Tragically, less than a week after another memorable Giants Super Bowl win, this time against the New England Patriots, Whitney Houston is dead and the sacrifices of our military are being overlooked by a largely irresponsible, unpatriotic national press corps. Some in the media, who exploit the deaths of celebrities like Houston and Michael Jackson amid the endless quest for ratings, have helped create this glaring void in our national consciousness.
It is inexcusable that while almost every American knows about a pop singer's death, very few know about the passing of Lance Cpl. Osbrany Montes De Oca. The 20-year-old Marine, who returned to the country he fought for on Monday in a flag-draped casket, died on Feb. 10 while conducting combat operations in Afghanistan's Helmand Province. The Marine's death, which has been confirmed by the Pentagon, came a day before Houston passed away in Los Angeles.
Image courtesy: U.S. Air Force/Steve Kotecki
Lance Cpl. Montes De Oca was from North Arlington, New Jersey, yet for the next several days, much of the national media will be fixated on Newark, which is just five miles away. That's because Whitney Houston's funeral is reportedly being held there, and in the eyes of most journalists, that event dwarfs the death of another Marine in Afghanistan.
The point of this post is not to link this fallen Marine and his grieving family, including two brothers who serve in the Marines, to the death of a celebrity. It's to point out that as our men and women fight every day in Afghanistan, elements of our society take their sacrifices for granted while attention is routinely lavished on singers, actors, and sports figures.
As Americans, we must demand more from the reporters and pundits who help shape our national conversation. While journalists routinely speak of their responsibility to hold the powerful accountable, it's time that their work is subject to the same brand of intense scrutiny.

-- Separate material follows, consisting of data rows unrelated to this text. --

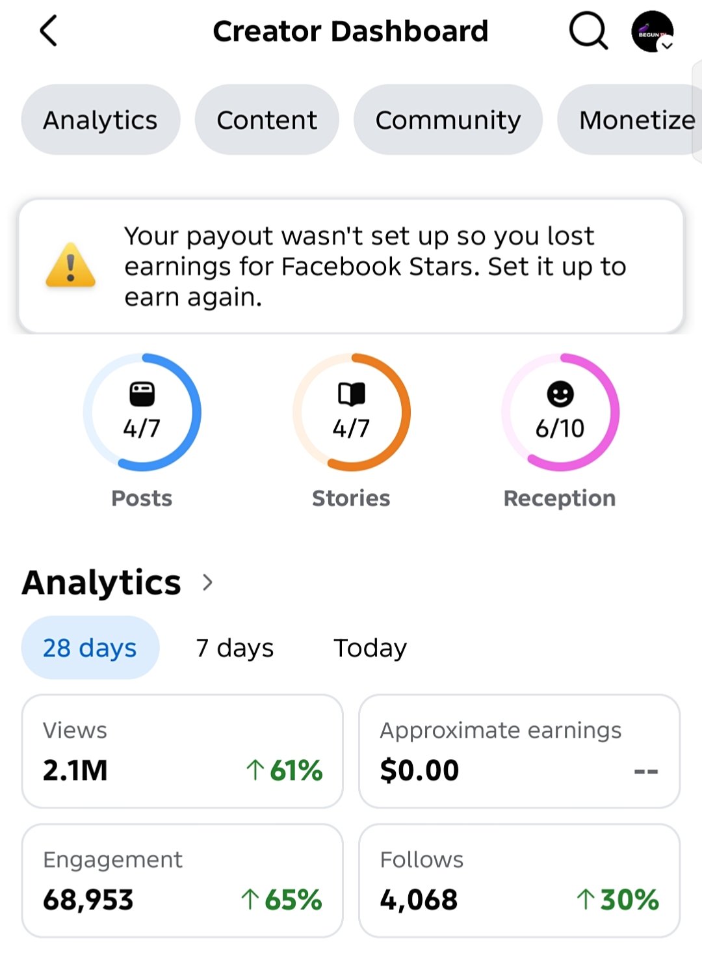Tap the blue Posts progress ring

click(x=142, y=412)
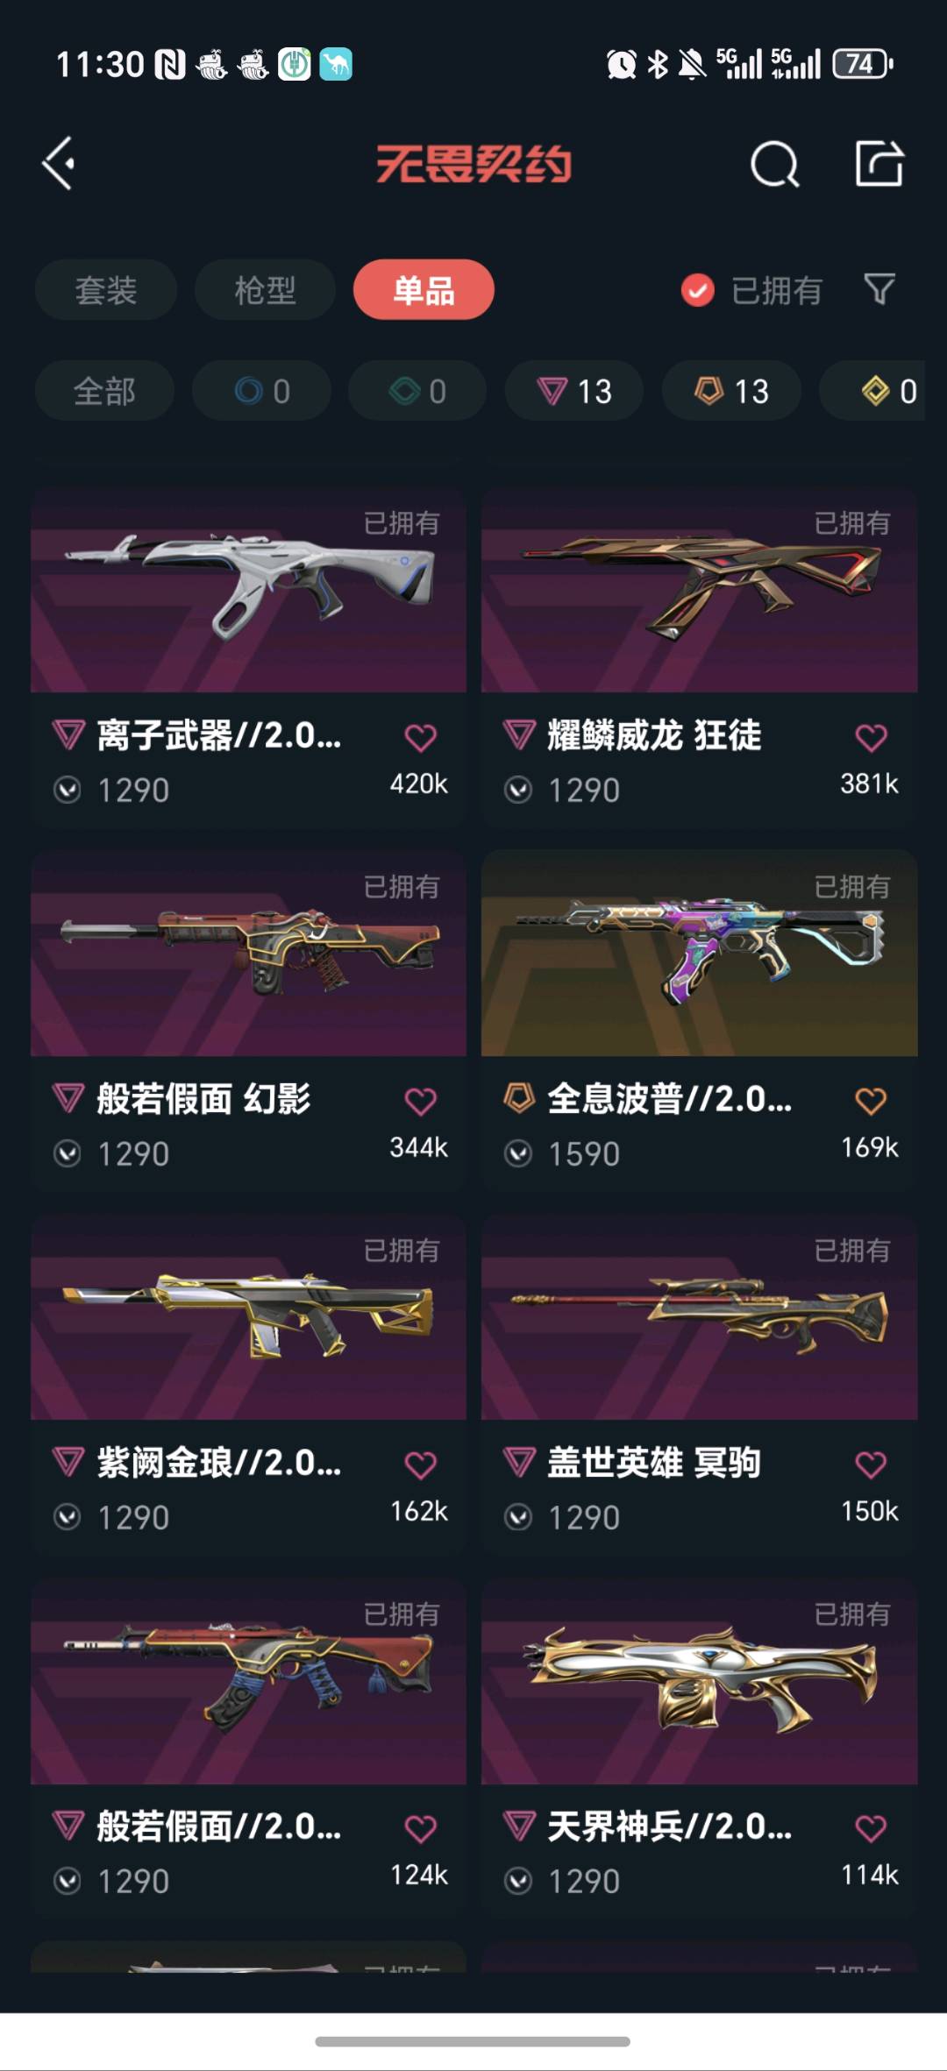Screen dimensions: 947x2071
Task: Open 紫阙金琅//2.0 weapon thumbnail
Action: tap(248, 1317)
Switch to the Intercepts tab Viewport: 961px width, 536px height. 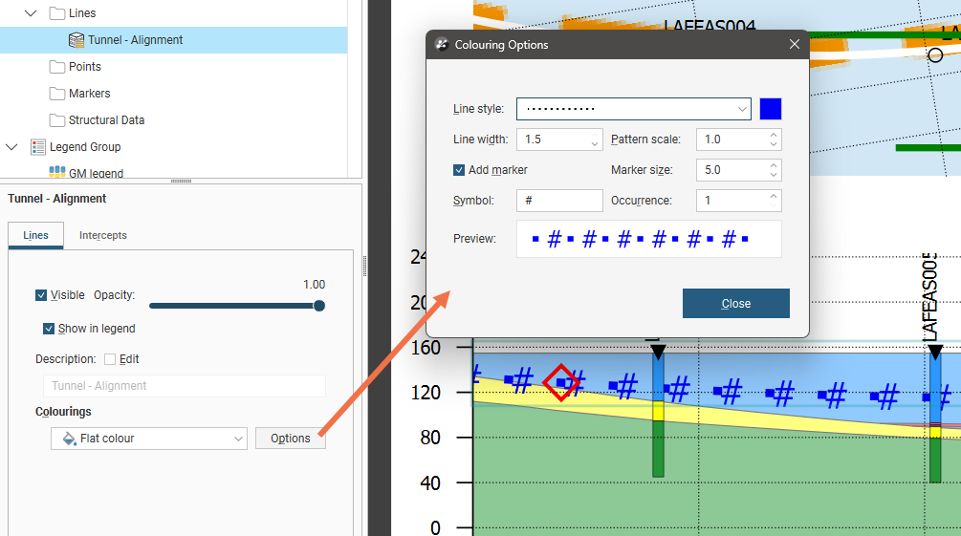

On the night Whitney Houston inspired millions with her stirring rendition of the national anthem, the death of any U.S. service member was considered a shocking national tragedy. Just over 21 years later, an American warrior's passing is usually treated as an afterthought by the national press. Like the deaths of Whitney Houston and Lance Cpl. Osbrany Montes De Oca, that is also a tragedy.
As a nation and a people, let us rededicate ourselves to getting this country back to where it was on the night of Jan. 27, 1991. It won't bring the singer or the Marine back to life, but it might just help us all rediscover how lucky we are to live in the United States of America.